◆ **WRITTEN REQUEST**:
Format the records below as a JSON list of strings, one string per line, skipping blank lines. Include only everything from the line containing "This screenshot has height=1018, width=1920." down to the line containing "center [50, 642].", with both of those lines counted.

◆ **RAW DATA**:
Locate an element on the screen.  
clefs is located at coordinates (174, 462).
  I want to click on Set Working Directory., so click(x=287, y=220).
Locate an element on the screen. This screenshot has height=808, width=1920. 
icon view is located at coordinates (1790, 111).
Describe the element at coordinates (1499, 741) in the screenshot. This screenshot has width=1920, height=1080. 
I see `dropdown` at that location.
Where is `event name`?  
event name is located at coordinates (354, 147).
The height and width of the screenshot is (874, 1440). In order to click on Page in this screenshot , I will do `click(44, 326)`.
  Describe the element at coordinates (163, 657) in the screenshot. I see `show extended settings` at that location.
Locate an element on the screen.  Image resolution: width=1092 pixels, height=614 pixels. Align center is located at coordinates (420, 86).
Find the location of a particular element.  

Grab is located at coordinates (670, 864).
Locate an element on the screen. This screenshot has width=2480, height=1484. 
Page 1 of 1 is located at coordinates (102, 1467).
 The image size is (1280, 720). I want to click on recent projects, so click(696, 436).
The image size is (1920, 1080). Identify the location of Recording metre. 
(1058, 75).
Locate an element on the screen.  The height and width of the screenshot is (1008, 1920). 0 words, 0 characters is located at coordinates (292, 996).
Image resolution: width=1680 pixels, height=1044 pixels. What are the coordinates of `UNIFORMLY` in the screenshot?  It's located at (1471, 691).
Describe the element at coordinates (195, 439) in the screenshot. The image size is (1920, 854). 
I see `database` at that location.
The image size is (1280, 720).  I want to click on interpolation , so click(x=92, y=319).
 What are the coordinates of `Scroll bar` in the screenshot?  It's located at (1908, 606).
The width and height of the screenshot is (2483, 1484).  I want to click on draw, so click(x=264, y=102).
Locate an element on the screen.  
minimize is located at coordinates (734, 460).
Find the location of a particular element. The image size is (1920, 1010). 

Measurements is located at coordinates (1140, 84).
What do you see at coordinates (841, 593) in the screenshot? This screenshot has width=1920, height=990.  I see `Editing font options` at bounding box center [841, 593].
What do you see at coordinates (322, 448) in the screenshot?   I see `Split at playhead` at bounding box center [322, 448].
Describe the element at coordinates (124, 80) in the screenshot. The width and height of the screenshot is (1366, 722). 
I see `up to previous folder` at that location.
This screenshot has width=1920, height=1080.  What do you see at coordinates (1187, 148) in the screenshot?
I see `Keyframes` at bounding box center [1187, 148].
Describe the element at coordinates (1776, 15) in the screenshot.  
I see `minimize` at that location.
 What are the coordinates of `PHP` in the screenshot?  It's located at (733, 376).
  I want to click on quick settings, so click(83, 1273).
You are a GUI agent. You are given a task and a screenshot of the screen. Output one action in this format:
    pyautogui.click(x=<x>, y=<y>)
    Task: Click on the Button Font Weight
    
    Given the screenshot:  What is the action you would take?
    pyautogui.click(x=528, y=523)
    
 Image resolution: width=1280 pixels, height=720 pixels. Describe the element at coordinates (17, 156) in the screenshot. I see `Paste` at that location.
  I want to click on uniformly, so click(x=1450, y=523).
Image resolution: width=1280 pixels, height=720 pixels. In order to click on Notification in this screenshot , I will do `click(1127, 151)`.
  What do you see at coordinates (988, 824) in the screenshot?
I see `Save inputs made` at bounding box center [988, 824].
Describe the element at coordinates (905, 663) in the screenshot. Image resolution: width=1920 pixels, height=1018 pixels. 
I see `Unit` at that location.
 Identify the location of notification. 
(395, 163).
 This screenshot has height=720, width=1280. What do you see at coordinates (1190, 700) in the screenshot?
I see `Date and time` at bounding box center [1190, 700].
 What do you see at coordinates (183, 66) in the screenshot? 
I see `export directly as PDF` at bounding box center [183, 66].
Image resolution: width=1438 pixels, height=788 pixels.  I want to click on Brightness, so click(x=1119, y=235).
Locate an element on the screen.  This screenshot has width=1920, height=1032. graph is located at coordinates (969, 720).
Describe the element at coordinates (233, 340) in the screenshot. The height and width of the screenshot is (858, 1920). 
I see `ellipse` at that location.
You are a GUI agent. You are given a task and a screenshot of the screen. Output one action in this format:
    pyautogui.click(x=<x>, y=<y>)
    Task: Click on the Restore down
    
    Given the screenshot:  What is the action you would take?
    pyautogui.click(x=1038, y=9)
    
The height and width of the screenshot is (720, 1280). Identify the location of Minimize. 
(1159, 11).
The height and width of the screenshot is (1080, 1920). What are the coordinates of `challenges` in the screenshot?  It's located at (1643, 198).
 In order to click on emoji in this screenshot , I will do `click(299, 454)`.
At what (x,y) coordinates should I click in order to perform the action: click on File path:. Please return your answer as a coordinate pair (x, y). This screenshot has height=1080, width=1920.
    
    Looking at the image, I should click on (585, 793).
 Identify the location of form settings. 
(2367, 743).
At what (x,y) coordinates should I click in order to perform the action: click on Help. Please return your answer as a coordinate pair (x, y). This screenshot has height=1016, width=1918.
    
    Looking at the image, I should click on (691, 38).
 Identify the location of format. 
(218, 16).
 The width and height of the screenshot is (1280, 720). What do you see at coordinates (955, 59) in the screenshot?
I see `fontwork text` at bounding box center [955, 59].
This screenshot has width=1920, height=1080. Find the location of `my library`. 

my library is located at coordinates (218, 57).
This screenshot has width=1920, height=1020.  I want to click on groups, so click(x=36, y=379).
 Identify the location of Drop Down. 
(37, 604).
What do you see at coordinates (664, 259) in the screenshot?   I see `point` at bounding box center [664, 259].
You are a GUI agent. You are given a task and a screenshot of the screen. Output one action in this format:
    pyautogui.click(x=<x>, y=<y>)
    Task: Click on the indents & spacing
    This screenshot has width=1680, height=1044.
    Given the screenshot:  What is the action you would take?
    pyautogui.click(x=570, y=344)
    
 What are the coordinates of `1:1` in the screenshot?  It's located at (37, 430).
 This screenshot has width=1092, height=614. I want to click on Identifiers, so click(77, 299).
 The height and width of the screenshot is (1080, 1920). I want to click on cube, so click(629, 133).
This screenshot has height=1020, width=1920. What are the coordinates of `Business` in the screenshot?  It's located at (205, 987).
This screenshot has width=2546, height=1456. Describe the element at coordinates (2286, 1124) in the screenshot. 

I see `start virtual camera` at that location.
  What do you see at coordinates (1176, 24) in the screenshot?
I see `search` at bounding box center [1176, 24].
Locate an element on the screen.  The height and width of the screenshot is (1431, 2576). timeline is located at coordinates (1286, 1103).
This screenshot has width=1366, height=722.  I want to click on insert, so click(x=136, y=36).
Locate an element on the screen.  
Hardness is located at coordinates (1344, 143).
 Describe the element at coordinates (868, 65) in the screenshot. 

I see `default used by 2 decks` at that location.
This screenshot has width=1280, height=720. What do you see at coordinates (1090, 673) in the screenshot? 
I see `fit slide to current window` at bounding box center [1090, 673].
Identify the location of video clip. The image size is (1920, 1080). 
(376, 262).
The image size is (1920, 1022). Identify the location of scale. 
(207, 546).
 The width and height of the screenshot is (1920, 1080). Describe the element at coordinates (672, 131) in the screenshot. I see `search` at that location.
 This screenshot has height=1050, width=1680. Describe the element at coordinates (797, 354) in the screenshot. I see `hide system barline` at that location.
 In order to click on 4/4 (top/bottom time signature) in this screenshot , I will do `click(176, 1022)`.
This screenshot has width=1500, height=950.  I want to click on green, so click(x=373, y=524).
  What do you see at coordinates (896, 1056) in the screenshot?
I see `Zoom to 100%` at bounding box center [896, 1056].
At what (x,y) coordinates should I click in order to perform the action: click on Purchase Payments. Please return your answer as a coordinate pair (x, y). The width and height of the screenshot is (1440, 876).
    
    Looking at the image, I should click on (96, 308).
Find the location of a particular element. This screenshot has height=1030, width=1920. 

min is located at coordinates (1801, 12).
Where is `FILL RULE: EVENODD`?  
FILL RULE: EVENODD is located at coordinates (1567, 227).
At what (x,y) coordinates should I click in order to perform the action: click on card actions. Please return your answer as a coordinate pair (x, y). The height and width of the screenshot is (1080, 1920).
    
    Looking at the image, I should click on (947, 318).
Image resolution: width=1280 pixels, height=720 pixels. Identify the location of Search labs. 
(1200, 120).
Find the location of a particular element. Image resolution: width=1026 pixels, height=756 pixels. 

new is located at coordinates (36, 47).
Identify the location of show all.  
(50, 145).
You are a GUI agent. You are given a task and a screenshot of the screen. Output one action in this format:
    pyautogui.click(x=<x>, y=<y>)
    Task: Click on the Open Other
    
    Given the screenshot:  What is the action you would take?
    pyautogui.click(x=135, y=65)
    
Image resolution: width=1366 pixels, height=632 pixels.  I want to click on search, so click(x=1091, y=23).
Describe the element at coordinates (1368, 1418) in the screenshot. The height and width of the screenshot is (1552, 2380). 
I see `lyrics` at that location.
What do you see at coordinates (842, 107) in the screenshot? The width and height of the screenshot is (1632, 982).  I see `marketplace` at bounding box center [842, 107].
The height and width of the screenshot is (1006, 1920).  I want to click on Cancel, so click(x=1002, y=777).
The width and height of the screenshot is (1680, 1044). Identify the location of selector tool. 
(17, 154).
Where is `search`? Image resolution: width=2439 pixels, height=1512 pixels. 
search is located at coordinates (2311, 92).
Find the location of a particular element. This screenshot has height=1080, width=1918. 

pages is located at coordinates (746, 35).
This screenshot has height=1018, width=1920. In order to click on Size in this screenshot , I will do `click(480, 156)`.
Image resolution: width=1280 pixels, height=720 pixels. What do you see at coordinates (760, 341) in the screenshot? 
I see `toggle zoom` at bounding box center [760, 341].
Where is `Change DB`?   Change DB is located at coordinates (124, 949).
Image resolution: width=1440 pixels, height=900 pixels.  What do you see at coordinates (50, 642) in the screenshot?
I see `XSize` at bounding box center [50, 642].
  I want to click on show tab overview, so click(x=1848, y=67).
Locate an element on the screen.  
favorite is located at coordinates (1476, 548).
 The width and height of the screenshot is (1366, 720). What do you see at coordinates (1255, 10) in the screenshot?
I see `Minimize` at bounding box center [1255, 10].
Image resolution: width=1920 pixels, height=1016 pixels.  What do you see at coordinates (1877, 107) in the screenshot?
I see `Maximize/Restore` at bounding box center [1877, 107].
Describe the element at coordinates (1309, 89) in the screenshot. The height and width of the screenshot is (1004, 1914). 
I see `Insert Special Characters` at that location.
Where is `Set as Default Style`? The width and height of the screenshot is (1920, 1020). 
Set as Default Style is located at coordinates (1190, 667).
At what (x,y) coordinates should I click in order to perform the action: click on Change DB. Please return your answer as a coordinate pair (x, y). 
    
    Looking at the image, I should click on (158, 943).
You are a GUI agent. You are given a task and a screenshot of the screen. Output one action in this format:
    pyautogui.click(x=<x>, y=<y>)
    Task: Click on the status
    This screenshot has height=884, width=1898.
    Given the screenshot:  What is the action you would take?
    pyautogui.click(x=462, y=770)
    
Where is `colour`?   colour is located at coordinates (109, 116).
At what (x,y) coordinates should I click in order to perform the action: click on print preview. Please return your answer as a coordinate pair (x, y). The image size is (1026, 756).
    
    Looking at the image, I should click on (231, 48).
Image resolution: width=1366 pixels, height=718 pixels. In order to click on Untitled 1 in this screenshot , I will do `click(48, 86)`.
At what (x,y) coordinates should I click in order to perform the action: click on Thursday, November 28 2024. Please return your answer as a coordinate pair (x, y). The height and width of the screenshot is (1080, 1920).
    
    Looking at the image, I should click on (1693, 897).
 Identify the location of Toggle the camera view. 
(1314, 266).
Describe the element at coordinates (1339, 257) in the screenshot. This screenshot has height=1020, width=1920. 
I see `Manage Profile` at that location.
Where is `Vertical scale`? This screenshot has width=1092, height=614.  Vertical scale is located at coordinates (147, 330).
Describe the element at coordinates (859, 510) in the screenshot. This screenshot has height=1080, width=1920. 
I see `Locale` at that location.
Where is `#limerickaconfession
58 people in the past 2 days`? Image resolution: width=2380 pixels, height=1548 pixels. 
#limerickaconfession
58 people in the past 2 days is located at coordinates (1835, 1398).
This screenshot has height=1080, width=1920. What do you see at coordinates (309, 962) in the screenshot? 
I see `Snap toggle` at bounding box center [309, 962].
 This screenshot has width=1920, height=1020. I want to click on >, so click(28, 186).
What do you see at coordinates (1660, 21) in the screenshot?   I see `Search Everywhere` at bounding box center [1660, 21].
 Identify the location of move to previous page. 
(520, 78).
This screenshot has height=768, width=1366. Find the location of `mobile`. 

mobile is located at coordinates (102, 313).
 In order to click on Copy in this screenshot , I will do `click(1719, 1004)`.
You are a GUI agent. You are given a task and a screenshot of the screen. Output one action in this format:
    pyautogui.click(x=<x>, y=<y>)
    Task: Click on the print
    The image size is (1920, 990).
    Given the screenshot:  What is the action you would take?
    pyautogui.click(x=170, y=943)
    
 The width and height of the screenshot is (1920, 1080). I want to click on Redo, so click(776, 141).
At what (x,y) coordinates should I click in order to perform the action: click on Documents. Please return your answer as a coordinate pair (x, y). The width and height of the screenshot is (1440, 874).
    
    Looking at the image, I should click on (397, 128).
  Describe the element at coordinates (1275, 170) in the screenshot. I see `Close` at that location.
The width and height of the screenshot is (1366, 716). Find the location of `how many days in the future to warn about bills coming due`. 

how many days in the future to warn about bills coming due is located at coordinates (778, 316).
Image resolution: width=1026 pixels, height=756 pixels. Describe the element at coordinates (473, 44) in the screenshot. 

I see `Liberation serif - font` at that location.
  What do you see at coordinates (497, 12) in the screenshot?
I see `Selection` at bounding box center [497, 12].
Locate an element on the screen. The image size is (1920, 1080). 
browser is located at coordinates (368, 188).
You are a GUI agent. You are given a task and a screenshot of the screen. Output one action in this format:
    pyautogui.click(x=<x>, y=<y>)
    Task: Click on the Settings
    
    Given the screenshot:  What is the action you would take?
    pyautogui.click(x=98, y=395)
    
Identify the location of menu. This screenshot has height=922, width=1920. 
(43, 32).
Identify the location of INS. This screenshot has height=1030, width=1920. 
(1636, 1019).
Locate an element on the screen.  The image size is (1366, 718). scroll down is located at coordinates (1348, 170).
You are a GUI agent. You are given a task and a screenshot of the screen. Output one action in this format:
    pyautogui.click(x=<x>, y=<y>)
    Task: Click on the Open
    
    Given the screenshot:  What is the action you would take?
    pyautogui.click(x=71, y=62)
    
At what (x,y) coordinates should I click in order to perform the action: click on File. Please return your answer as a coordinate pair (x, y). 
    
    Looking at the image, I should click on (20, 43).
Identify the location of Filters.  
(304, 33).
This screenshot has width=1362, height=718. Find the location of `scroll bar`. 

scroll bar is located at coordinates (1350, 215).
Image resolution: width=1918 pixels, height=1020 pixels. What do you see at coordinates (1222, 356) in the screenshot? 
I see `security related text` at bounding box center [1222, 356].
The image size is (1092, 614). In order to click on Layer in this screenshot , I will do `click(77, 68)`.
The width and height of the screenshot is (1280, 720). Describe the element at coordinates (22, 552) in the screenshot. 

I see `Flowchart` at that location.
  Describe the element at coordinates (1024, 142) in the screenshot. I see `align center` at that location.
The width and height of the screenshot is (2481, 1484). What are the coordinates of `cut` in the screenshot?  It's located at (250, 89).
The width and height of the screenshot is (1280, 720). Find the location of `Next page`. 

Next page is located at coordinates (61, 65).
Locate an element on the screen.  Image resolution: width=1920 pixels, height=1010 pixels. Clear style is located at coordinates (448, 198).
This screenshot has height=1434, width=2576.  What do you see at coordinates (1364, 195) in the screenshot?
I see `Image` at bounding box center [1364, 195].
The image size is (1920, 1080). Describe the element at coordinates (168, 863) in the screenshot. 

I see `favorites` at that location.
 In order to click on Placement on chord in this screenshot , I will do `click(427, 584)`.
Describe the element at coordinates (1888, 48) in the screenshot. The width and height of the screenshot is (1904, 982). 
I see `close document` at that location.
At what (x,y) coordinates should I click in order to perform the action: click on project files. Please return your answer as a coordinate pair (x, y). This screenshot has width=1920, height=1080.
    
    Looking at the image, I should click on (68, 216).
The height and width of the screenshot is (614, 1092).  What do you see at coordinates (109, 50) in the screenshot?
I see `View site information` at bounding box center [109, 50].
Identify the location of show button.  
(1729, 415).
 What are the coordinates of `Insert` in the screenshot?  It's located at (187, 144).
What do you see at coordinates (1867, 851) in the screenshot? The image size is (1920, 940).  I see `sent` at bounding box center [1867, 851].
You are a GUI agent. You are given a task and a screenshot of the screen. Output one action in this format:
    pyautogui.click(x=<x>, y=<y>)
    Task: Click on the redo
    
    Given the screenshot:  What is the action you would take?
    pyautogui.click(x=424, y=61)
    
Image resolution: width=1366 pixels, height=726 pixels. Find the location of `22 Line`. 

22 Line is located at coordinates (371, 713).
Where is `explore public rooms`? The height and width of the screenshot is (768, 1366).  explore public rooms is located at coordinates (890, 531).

◆ **COMPLETED TASK**:
[
  "This screenshot has height=1018, width=1920. In order to click on Size in this screenshot , I will do `click(480, 156)`.",
  "Image resolution: width=1280 pixels, height=720 pixels. What do you see at coordinates (760, 341) in the screenshot? ",
  "I see `toggle zoom` at bounding box center [760, 341].",
  "Where is `Change DB`?   Change DB is located at coordinates (124, 949).",
  "Image resolution: width=1440 pixels, height=900 pixels.  What do you see at coordinates (50, 642) in the screenshot?",
  "I see `XSize` at bounding box center [50, 642]."
]